Question

How do you find a unit vector perpendicular to a $3-D$ plane formed by points
$(1,0,1),(0,2,2)$ and $(3,3,0)$

Answer 1

Hint:A vector can be expressed as the unit vector when it is divided by its vector magnitude. The unit vector is also known as the normalized vector. Here we will first find the magnitude of the given vector.

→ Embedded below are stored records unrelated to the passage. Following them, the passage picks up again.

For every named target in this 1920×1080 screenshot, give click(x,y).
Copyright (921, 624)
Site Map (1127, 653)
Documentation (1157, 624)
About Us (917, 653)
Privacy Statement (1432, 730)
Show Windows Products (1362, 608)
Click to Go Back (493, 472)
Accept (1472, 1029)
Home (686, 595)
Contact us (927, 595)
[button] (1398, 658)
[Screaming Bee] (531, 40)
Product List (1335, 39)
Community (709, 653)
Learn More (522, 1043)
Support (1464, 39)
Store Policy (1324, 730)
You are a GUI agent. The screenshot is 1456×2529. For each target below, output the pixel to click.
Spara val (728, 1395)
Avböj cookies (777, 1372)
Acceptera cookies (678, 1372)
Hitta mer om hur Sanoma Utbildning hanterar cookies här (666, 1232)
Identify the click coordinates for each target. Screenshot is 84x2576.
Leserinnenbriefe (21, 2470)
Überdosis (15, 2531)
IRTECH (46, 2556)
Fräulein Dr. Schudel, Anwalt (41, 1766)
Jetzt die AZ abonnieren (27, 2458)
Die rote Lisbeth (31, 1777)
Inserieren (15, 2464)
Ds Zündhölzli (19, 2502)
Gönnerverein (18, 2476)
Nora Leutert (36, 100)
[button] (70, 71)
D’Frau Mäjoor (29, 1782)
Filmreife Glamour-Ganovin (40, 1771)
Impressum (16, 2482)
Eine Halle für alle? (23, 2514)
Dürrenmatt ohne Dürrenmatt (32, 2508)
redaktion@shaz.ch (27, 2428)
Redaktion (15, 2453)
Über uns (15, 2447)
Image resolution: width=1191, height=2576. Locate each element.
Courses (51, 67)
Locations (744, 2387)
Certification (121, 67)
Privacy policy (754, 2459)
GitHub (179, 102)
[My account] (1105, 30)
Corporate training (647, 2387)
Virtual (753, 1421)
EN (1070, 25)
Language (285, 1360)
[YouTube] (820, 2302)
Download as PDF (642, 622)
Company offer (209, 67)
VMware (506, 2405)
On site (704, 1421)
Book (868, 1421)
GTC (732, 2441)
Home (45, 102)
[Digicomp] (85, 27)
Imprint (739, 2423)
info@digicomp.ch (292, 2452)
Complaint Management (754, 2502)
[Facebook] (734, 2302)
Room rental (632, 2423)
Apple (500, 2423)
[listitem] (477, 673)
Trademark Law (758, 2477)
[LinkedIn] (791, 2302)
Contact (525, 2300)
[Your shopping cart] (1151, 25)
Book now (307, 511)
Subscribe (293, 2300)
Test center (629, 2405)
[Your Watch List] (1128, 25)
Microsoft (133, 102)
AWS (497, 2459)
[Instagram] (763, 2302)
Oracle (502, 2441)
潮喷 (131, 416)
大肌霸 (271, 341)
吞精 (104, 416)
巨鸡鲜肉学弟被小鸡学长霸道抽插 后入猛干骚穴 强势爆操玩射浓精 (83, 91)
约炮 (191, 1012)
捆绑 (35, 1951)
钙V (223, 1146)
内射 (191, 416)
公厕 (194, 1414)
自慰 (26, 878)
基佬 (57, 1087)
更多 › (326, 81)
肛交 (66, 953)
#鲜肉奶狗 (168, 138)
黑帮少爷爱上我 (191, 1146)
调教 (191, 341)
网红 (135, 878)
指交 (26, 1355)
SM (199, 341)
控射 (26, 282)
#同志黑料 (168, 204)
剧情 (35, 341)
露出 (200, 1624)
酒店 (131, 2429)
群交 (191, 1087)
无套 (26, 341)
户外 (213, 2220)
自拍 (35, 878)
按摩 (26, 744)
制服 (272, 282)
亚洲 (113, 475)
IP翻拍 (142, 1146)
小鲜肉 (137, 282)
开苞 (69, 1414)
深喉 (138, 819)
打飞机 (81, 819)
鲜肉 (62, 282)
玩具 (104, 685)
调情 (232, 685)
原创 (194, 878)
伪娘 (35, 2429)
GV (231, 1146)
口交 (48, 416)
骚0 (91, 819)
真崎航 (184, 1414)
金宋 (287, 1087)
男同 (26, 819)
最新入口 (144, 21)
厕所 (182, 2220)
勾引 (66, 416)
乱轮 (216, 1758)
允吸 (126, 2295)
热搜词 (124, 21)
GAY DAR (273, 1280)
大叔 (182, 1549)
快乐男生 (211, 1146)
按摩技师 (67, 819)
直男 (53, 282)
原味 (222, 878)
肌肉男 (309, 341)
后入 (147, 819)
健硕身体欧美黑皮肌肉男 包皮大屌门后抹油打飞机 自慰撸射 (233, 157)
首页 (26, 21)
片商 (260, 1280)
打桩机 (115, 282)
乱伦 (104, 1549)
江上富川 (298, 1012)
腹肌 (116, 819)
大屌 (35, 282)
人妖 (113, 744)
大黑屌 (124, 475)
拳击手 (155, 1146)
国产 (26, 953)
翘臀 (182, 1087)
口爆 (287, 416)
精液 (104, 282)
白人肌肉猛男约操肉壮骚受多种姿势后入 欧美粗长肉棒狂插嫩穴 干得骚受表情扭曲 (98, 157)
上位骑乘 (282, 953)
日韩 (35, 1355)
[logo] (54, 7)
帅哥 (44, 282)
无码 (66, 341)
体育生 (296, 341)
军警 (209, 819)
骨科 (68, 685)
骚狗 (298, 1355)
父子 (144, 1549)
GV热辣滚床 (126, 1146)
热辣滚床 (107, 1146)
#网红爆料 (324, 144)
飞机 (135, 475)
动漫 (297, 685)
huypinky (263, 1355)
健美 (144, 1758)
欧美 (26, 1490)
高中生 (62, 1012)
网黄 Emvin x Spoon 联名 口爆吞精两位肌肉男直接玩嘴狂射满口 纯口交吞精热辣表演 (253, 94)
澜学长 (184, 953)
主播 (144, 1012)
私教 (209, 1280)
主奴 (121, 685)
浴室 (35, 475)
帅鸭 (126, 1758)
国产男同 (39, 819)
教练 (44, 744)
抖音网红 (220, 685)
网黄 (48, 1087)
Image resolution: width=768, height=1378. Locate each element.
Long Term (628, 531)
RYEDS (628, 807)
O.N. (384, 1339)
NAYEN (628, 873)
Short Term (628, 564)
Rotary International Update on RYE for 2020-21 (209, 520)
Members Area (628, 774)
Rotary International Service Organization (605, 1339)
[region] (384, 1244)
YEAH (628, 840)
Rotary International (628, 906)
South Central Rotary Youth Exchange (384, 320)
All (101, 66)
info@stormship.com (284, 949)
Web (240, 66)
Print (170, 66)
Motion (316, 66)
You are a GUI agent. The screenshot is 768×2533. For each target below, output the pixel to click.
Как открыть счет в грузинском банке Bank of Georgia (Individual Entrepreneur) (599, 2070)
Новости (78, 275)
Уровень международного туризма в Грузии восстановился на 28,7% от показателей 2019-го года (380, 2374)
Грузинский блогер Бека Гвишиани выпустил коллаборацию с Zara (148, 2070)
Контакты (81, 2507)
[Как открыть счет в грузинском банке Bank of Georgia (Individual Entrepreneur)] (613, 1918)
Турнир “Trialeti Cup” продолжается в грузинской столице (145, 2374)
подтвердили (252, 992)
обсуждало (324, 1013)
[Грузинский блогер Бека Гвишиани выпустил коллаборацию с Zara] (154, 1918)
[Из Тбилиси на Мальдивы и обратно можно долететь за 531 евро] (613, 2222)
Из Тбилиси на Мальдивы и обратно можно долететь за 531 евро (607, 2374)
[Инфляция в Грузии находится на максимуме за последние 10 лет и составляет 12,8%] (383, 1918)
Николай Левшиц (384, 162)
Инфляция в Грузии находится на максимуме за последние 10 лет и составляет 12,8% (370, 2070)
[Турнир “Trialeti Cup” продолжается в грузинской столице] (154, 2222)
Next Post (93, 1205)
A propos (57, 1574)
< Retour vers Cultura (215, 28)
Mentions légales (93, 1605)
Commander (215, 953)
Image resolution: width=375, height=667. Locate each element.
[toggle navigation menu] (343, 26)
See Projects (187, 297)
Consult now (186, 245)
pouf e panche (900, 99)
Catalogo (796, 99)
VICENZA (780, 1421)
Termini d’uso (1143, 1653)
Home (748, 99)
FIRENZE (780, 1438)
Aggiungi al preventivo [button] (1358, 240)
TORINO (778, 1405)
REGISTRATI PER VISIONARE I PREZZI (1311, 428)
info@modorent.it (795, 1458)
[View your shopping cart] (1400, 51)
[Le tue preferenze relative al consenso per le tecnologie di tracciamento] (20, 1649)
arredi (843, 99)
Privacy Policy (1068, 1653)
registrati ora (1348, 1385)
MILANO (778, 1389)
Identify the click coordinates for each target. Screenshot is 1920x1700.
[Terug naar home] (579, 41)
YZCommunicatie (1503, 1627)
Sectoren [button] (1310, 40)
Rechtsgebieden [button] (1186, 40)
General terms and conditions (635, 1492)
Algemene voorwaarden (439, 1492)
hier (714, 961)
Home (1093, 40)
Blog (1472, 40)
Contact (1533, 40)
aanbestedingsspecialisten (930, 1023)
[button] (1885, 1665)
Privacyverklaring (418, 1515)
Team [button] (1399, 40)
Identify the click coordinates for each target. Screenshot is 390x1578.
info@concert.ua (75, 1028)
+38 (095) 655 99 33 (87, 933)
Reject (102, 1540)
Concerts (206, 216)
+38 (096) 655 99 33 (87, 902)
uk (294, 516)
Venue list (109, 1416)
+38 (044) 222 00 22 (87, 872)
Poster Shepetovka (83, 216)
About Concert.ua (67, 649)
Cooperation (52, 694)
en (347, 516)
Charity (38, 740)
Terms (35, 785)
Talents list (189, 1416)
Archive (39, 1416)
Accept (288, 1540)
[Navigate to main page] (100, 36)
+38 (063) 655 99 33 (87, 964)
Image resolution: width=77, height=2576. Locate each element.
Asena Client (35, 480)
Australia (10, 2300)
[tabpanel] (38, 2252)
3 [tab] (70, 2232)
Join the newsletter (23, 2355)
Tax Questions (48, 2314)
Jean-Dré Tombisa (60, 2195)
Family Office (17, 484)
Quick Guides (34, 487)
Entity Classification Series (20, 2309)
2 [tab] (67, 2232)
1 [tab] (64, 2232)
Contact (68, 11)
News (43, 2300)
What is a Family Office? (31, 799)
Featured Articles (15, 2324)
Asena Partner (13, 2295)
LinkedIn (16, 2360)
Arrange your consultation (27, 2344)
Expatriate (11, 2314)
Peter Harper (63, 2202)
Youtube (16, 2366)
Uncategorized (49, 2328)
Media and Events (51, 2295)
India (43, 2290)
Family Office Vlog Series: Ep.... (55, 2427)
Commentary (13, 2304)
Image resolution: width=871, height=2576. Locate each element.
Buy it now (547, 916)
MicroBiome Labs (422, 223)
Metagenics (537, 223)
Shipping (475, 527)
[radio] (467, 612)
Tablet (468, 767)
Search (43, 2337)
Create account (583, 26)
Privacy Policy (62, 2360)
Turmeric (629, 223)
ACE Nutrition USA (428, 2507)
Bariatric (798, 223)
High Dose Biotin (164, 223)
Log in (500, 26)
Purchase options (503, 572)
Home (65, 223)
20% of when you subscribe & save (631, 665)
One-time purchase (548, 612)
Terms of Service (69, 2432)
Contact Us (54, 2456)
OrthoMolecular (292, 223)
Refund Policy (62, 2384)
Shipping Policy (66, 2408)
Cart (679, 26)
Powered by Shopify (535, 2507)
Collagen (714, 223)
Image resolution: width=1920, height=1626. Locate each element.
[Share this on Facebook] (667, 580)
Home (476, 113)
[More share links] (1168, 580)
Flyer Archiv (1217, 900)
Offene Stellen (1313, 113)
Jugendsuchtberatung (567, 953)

Then find the values for the unit vector and then place the values in the standard formula for the resultant value

Complete step by step solution:
Write the given points in the form of the vector.
$A(1,0,1)$
$B(0,2,2)$
$C(3,3,0)$
Find the distance between the points A and B and vector distance between the points B and C.
$\overrightarrow{AB}=(0-1)\hat{i}+(2-0)\hat{j}+(2-1)\hat{k}$
Simplify the above expression
$\overrightarrow{AB}=-\hat{i}+2\hat{j}+\hat{k}$ ….(i)
Similarly find the vector distance from the points B and C
$\overrightarrow{BC}=(3-0)\hat{i}+(3-2)\hat{j}+(0-2)\hat{k}$
Simplify the above expression
$\overrightarrow{BC}=3\hat{i}+\hat{j}-2\hat{k}$ ….(ii)
Take the cross product of the equation (i) and (II)
$\overrightarrow{AB}\times \overrightarrow{BC}=\left|\begin{array}{ccc}i& j& k\\ -1& 2& 1\\ 3& 1& -2\end{array}\right|$
Expand the above determinant –
$=i(-4-1)-j(2-3)+k(-1-6)$
Simplify the above equation, keeping sign convention the utmost carefully.
When there are two negative terms then you have to add both the values and sign of minus, whereas when you subtract a bigger number from the smaller number, then you have to do subtraction and sign of a bigger number.
$\overrightarrow{AB}\times \overrightarrow{BC}=i(-5)-j(-1)+k(-7)$
Product of plus and minus gives minus and product of minus into minus gives plus.
$\overrightarrow{AB}\times \overrightarrow{BC}=-5\hat{i}+\hat{j}-7\hat{k}$
Now the unit vector perpendicular to the place ABC can be given by –
$\hat{v}={\displaystyle \frac{\bar{v}}{\left|\bar{v}\right|}}$
Find the mode of the vector,
$\left|v\right|=\sqrt{5^2+1^2+7^2}$
Simplify the above equation:
$$\begin{gathered} \left|v\right|=\sqrt{25+1+49} \\ \left|v\right|=\sqrt{75} \end{gathered}$$
The above equation can be re-written as –
$\left|v\right|=\sqrt{25\times 3}$
Applying the concept of square and square-root cancel each other.
$\left|v\right|=\pm 5\sqrt{3}$
Place all the values in the standard equation:
$\hat{v}={\displaystyle \frac{-5\hat{i}+\hat{j}-7\hat{k}}{\pm 5\sqrt{3}}}$
This is the required solution.

Note: Be good in square and square-root and simplify the resultant value accordingly. Always remember that the square of negative numbers or the positive numbers always give positive value but the magnitude of any vector is always positive.